## Consigne écrite 1
Recopiez sans rien changer le passage du texte sur l'école Kishinkaï qui s'ouvre sur les mots contenant « 7 octobre 2014 » et se termine par « exhaustive, ni figée. ».
## Consigne écrite 2
D'après le texte sur l'école Kishinkaï, quels sont les deux principes omniprésents dans le Kishinkaï Aïkido ?

7 octobre 2014
par Arnaud Lejeune
Les spécificités de l’école Kishinkai aïkido
Quelles sont les spécificités de l’école Kishinkaï et quels en sont les bienfaits?
On me pose souvent la question des spécificités de l’école Kishinkaï et de ses bienfaits. Voici quelques éléments de réponse que je peux apporter dans une liste qui n’est ni exhaustive, ni figée.
Deux principes au cœur de la pratique, Musubi et Awase:
Deux principes sont omniprésents dans le Kishinkaï Aïkido. Il s’agit d’Awase et Musubi. Si ces deux notions sont souvent revendiquées par les différentes écoles d’Aïkido, il peut y avoir des nuances dans leur interprétation.

## Données répertoriées
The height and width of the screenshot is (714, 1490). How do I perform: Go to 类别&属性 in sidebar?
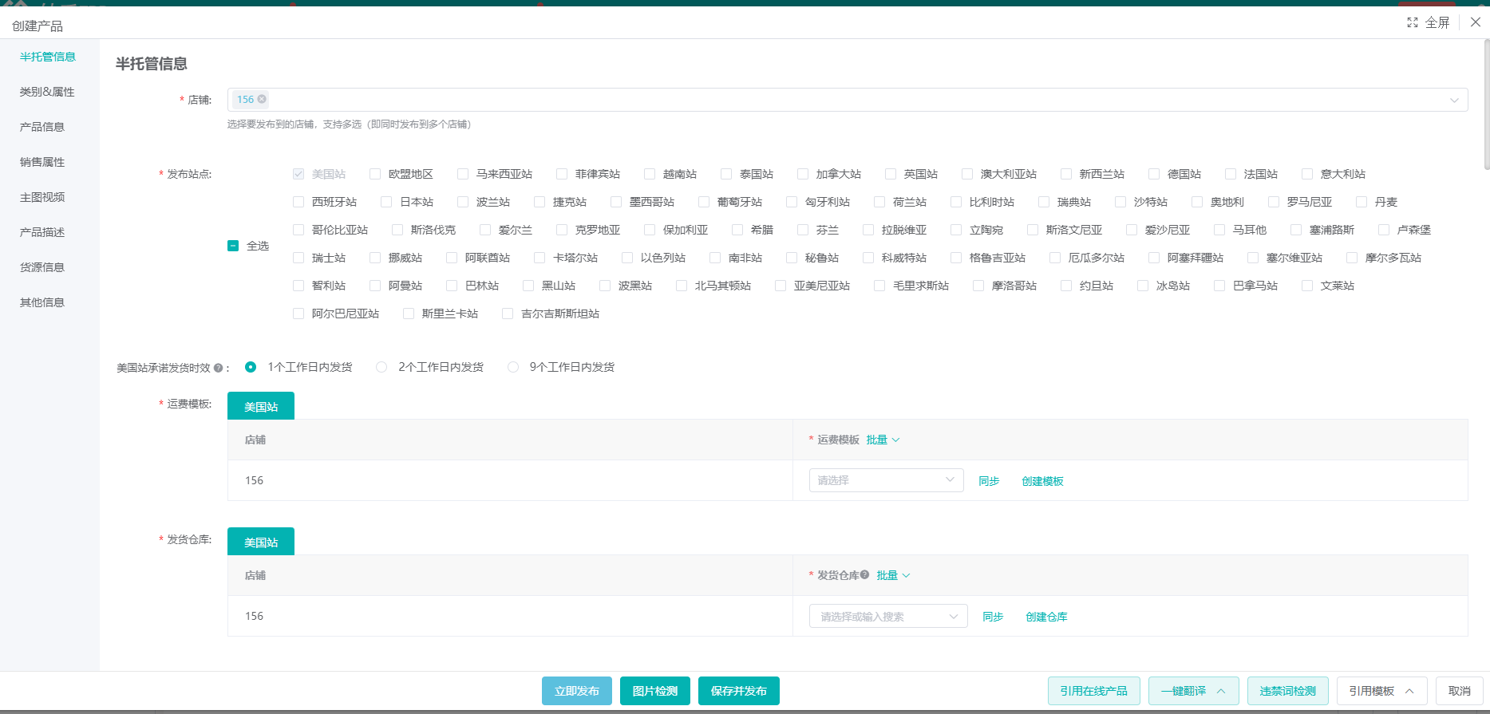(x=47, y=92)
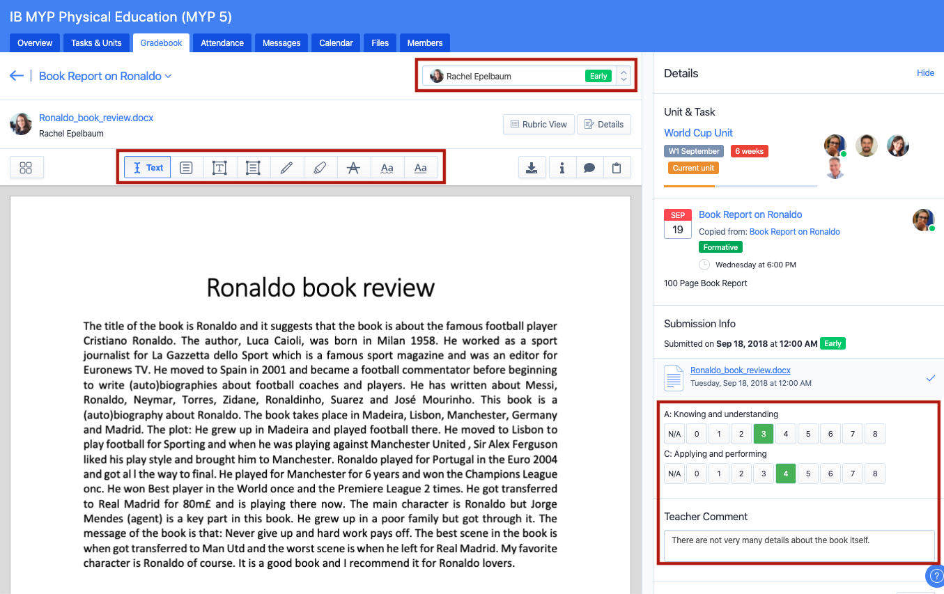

==

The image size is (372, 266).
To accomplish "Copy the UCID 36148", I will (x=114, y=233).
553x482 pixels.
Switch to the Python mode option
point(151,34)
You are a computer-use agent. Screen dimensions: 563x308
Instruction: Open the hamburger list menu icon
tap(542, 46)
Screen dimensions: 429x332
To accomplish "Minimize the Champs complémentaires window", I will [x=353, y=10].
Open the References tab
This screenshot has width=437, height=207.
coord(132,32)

## Réponse détaillée 1
7 octobre 2014
par Arnaud Lejeune
Les spécificités de l’école Kishinkai aïkido
Quelles sont les spécificités de l’école Kishinkaï et quels en sont les bienfaits?
On me pose souvent la question des spécificités de l’école Kishinkaï et de ses bienfaits. Voici quelques éléments de réponse que je peux apporter dans une liste qui n’est ni exhaustive, ni figée.

## Réponse détaillée 2
Awase et Musubi.